Ich sende Euch dieses Schreiben mit meinem Reitknecht, der uns Schnecken bald wieder einholen wird, um sichere Nachricht von Euch zu erhalten: _Wann_ Irmengards tapfere Schwester mit ihrem getreuen Mitleider nach Rom eingeliefert werden soll? Welche Art der Reise etwa von Kloster zu Kloster vorgeschrieben . . . und welche und wie starke Begleitung beigegeben sein wird? -- Ich, ich habe schon einige verwegene, gediente und verjagte Ritterknappen mir immer in Vorrath, noch ohne ihr Wissen ausgesucht aus dem Schwarme.

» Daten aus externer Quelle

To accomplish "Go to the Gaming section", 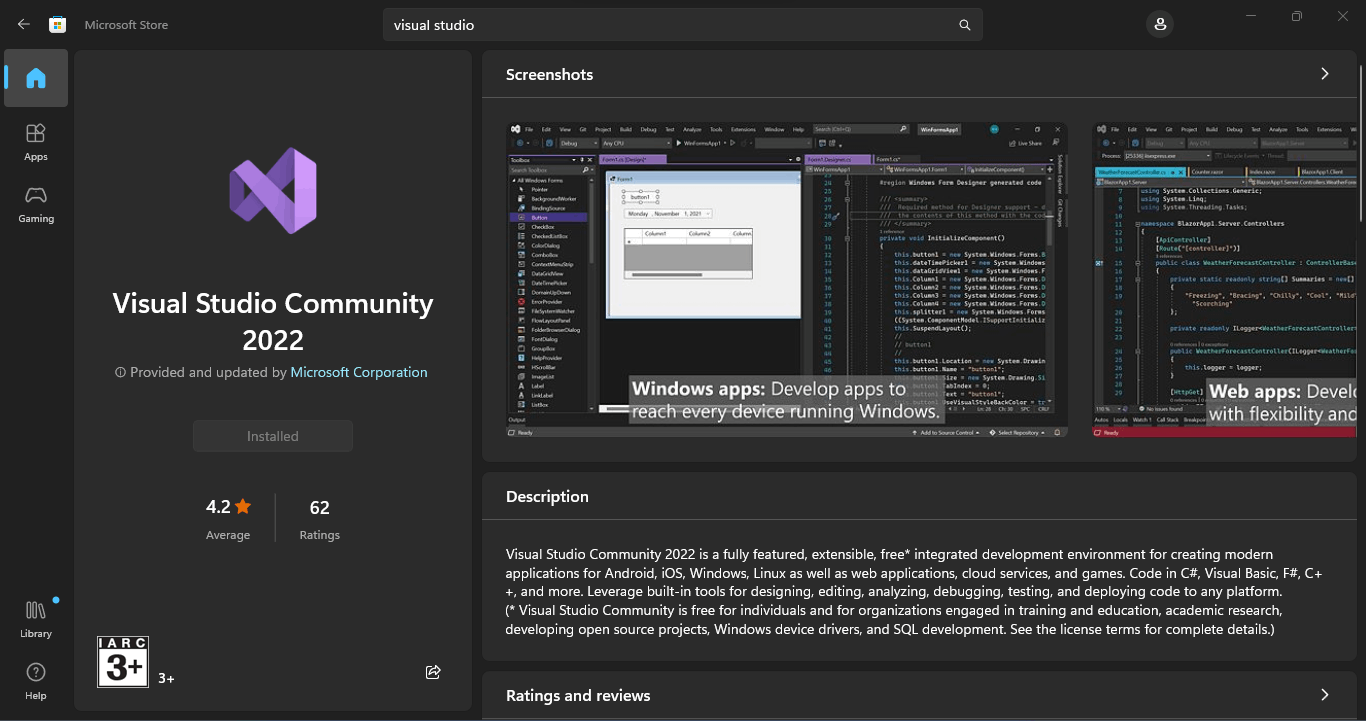I will 36,204.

Zwölftes Capitel. Zweiter Bericht aus Speier.

Ich weiß also alles Nöthige, und freue mich. Haltet den Narren nur warm, diesen in aller Stille mächtigen Herrn, der tausend Gutes durch Späße wirkt und es _zu thun_ keinen Finger zu netzen braucht. Das ist die Geistermacht und auch der Geist steckt an, fange ich an zu glauben, nicht blos das Herz. Es freut mich für dich, mein Ramon, daß du auch dem alten braven Herrn das Licht seines Leibes erhalten kannst und wirst. _Können_ ist eine schöne Sache, ein Absenker der Allmacht, und Wissen ist sein Vater. Hier sind so viel Grabmäler von _gestorbenen_ Kaisern, daß Einem ordentlich frei und hoffnungsreich und groß zu Muthe wird. Doch das beiseite.

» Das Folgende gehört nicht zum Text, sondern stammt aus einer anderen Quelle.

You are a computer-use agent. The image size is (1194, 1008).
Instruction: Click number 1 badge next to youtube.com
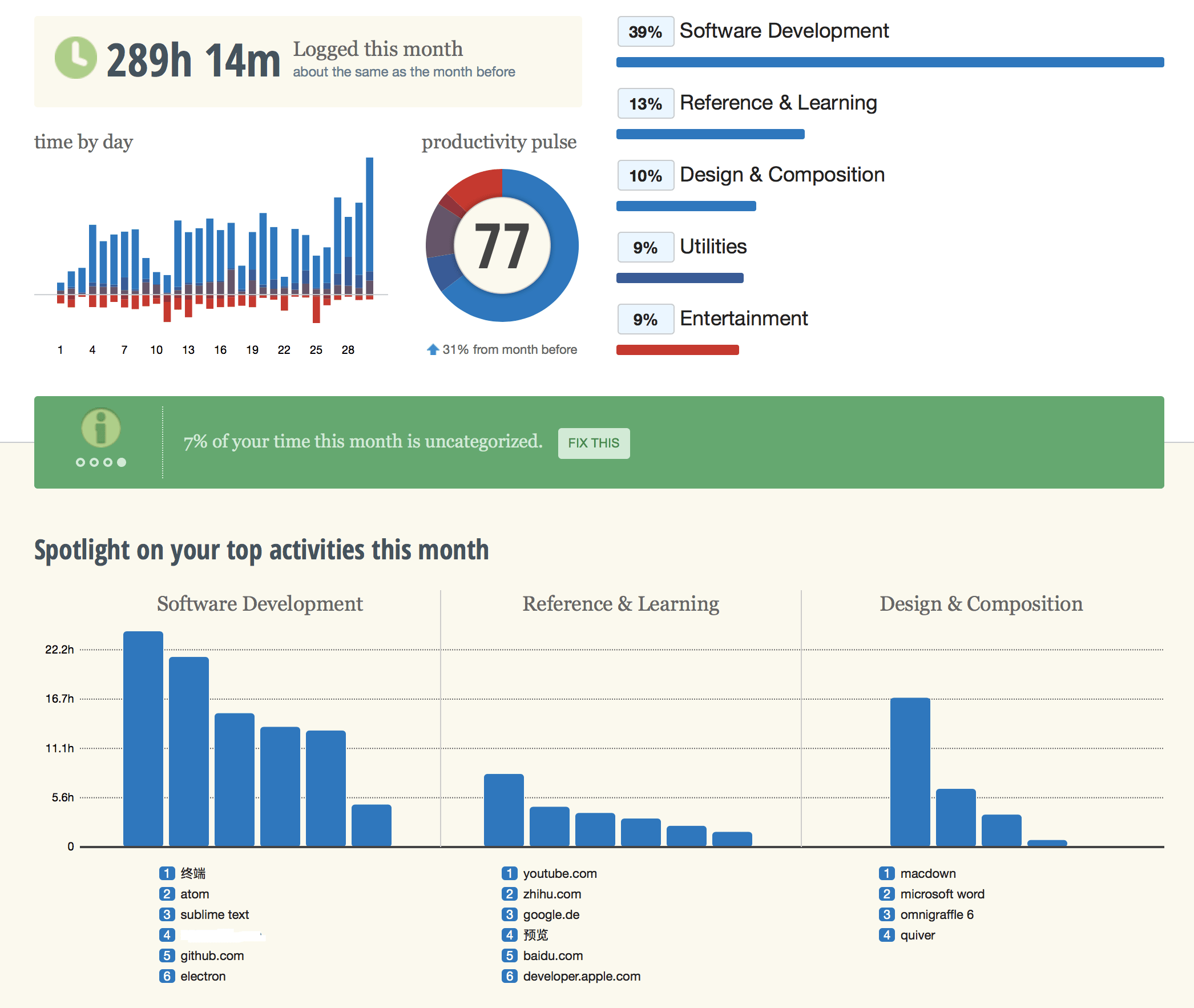coord(509,873)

Unsere Heeresmacht, die beim Auszug, ohne die geistlichen Herren, nur etwa 7000 Mädchen und Knaben betrug, hat sich bis jetzt durch Aufnahme und Mitnahme von andern auf unserm Wege und durch Zuzüge aus dem breiten Flußgebiete bis über die Hälfte vermehrt, und durch weitere Verstärkung werden wir mit 20,000 jungen Kreuzzüglern die Alpen übersteigen, wobei die Kinder durchaus darauf bestehen, den Pilatusberg zu betreten oder aus der Ferne zu beaugen. Sie werden dann -- denn wahrscheinlich werde ich wegen meines Seiten- und doch Hauptgeschäfts nicht mit dabei sein -- ihren Weg von Basel über Zürich, den St.-Gotthard, Bellenz, Mailand und Pavia nach _Genua_ nehmen. Aber welchen Weg! Einen Heuschreckenweg! Denn ich will Euch zum Andenken nur Einen Tag beschreiben.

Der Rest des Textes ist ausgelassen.